Cons of Diaper Covers

And here are the drawbacks of using prefolds with covers:

 

  1. There is a higher learning curve. There are many different ways to fold a prefold or flat diaper, and it can take some experimentation to figure out what works best for you.
  2. Prefolds can take longer to dry. I usually take my covers out of the dryer after half an hour, then let the prefolds finish drying.
  3. Certain covers can retain an odor. Throughout the day, diaper covers with PUL retain that urine smell, which is kind of gross. It helps if you alternate between two covers, wiping them clean and hanging to dry until the next change. And the smell completely disappears after washing in the machine.
  4. There are multiple sizes to choose from. Covers typically come in only one or two sizes (although that could vary depending on the type of diaper cover). You will likely have to buy a few different sizes of the prefolds as your child grows, though.

 

Prefolds vs. Pocket Diapers: Which Cloth Diapers are Best?

So, which cloth diapers are best? Prefolds with a cover? Pocket diapers? Something else?

Obviously, I can’t make that decision for you, but I can tell you what I like — and don’t like — about the two types of cloth diapers we have used.

I love how easy pocket diapers are to use. As you might have noticed, I don’t enjoy stuffing them. Also, I’ve had a lot of problems with leaking.

However, I recently discovered the existence of pocket diapers with double gussets, which help provide leak protection. (I haven’t personally used them, so let us know if you decide to try them!)

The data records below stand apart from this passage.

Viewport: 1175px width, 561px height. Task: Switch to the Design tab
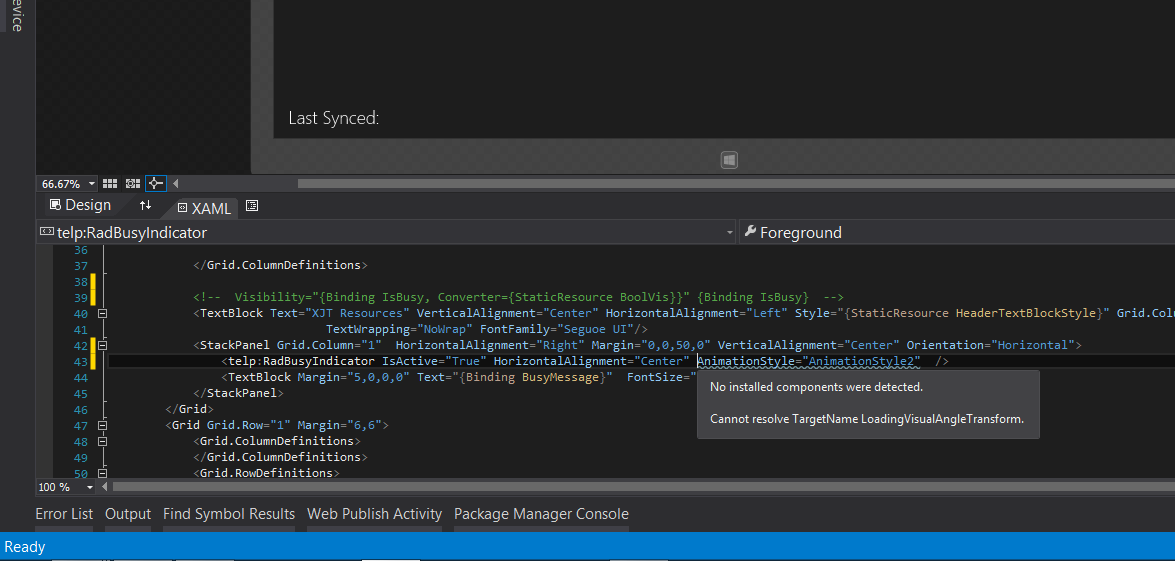[80, 205]
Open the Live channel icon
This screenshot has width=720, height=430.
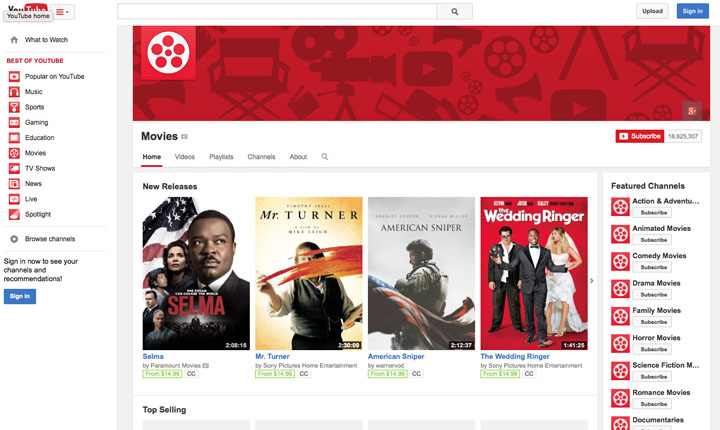[x=14, y=200]
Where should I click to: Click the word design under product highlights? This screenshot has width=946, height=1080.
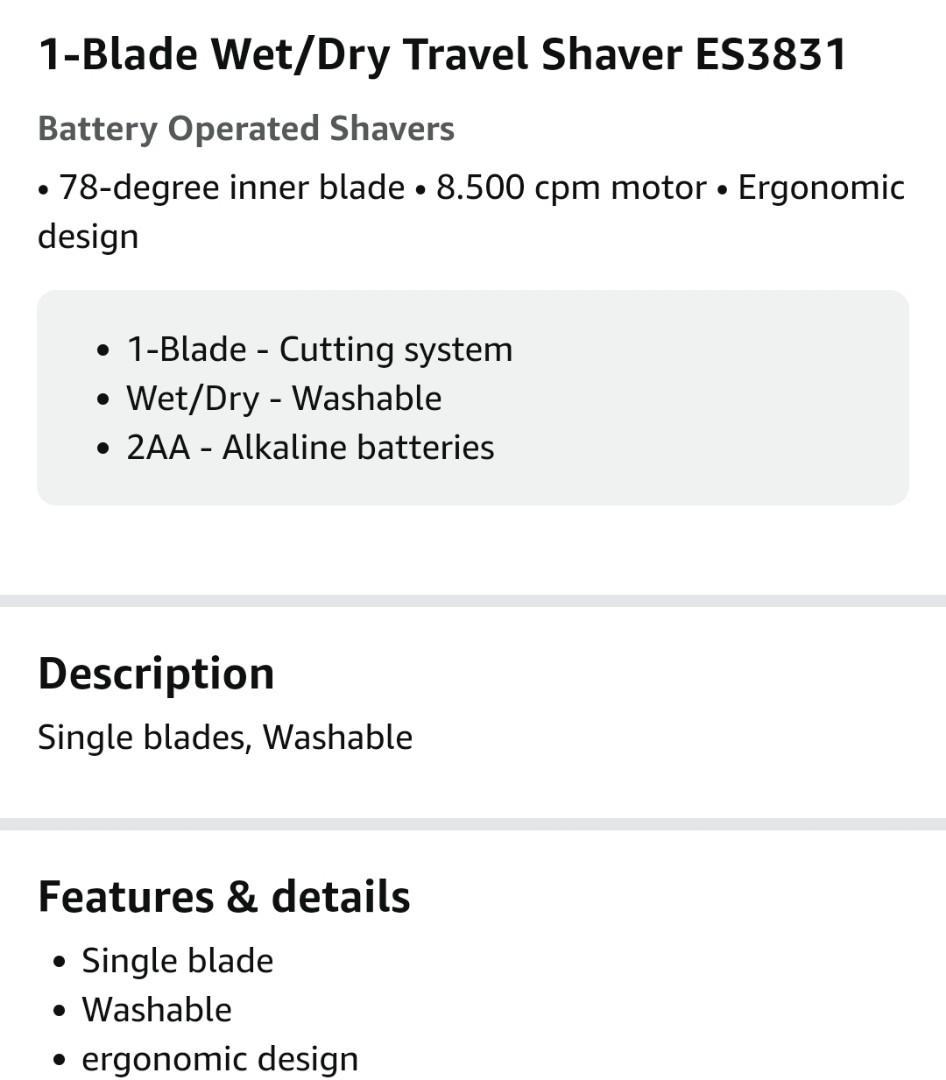[88, 237]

Prefolds and diaper covers are a little more difficult when first starting out. However, I’m all about making things easier for myself, so I use a simple pad fold, or a tri-folded diaper laid flat inside the cover.

Since switching to prefolds and Thirsties covers, we haven’t had problems with leaking at all.

 

Now that you know the pros and cons of both pocket diapers and prefolds (or fitted and flats) with covers, which will you use? Let us know which cloth diapers are best for you!